EXERCISE AIM
Print the stretch from the line containing "Locate an element" through the line containing "tab-formulas: Fórmulas is", word for word.

SOURCE DATA
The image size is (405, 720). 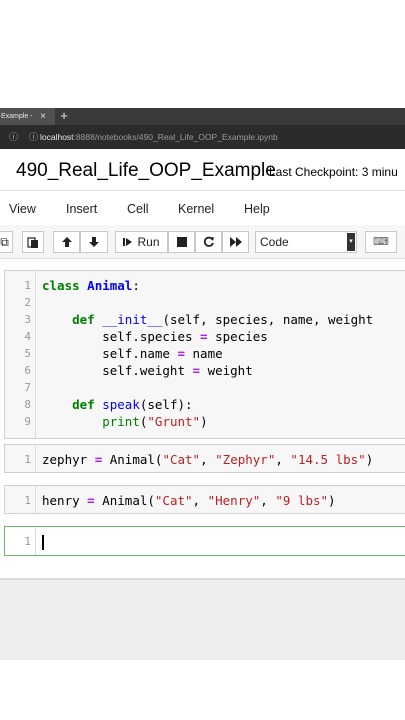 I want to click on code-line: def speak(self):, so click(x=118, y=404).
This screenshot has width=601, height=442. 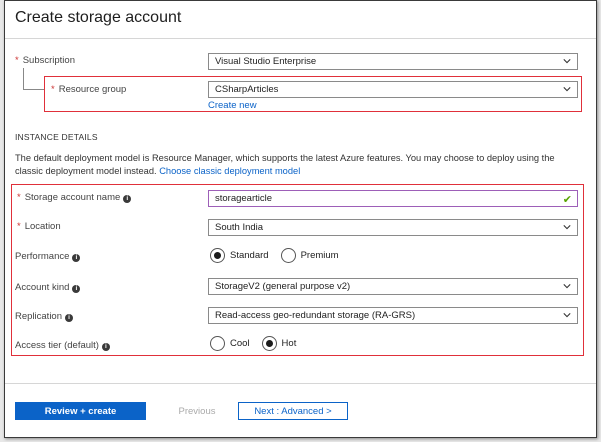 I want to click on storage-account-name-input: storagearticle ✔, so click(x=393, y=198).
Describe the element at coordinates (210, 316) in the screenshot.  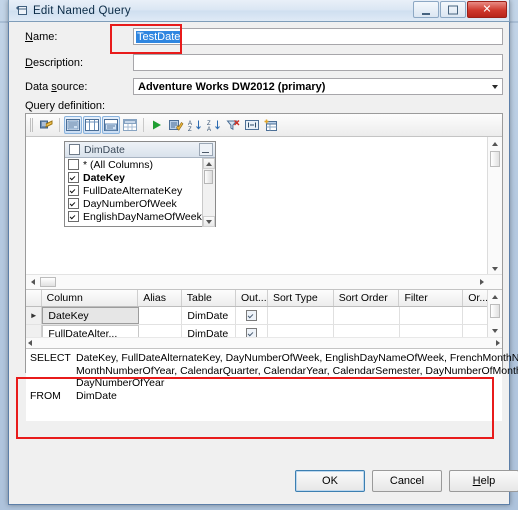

...

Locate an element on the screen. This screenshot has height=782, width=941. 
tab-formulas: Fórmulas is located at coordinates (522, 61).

SOLVED PROBLEM
Locate an element on the screen. This screenshot has height=782, width=941. 
tab-formulas: Fórmulas is located at coordinates (522, 61).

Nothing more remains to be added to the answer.